指示 A -
本文抜粋について、次の問いに答えよ。
(i) プロジェクタ等の投射型表示装置は、光源から出射した光線をどこに投射するか。
(ii) 光線の干渉に伴う輝度ムラは何と呼ばれるか。
(iii) 特許文献1の光学素子では、マイクロカプセルは何の上に配置されているか。

本文抜粋 -
══════════

本発明は表示装置等で用いられる、スクリーンの構造に関する。
プロジェクタ等の投射型表示装置は、光源から出射した光線をスクリーンに投射してスクリーン上に画像を表示する。しかし、映像を映し出すスクリーンの光拡散層で散乱した光線が視聴者等の鑑賞者側で干渉する。この干渉により、鑑賞者にはスクリーン全体がぎらついて見える。この光線の干渉に伴う輝度ムラはシンチレーションと呼ばれる。このシンチレーションが、画質を劣化させてしまうという問題点があった。
この問題を解決するため、特許文献1は、マイクロカプセルを支持シートの上に配置した光学素子を開示している。マイクロカプセルは、内部に光拡散粒子を含む分散液を有している。光拡散粒子がマイクロカプセルの中で移動することで、光の干渉を時間的に変化させて、シンチレーションを低減している。

══════════

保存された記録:
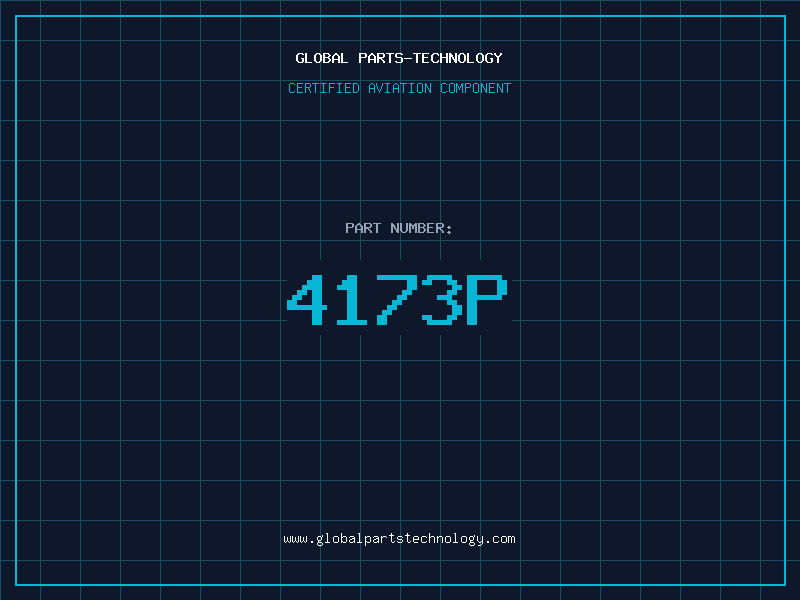Image resolution: width=800 pixels, height=600 pixels.
Task: Select the large letter P in part number
Action: [x=487, y=299]
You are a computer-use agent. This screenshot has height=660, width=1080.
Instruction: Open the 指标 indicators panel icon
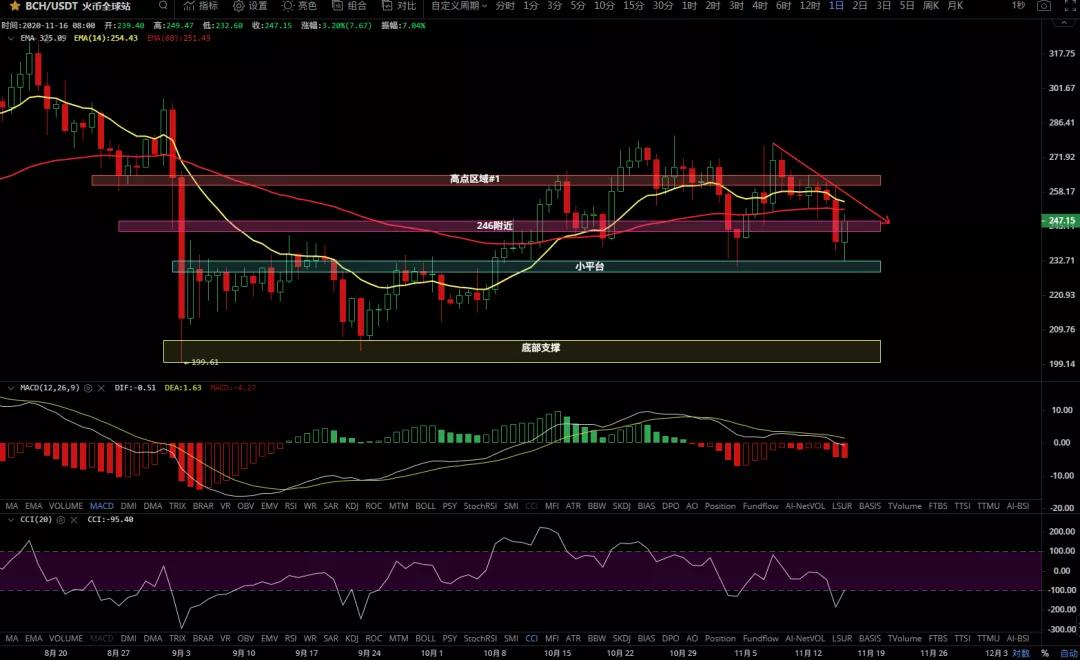tap(201, 7)
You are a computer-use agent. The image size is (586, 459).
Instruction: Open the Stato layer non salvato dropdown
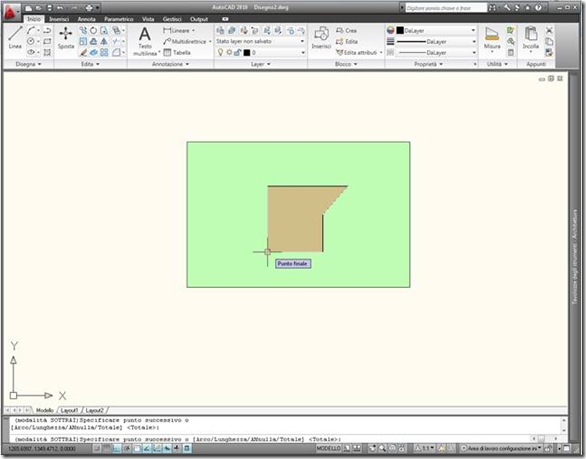pos(260,41)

══════════

指示 B - 上の一覧の全行を、一字も変えずに引用してください。画像は回答から省くこと。

回答 A -
(i) スクリーン
(ii) シンチレーション
(iii) 支持シート

回答 B -
Image resolution: width=800 pixels, height=600 pixels.
Task: Select the large letter P in part number
Action: [x=487, y=299]
You are a computer-use agent. This screenshot has height=660, width=1080.
Instruction: Open the 指标 indicators panel icon
tap(201, 7)
You are a computer-use agent. The image size is (586, 459).
Instruction: Open the Stato layer non salvato dropdown
pos(260,41)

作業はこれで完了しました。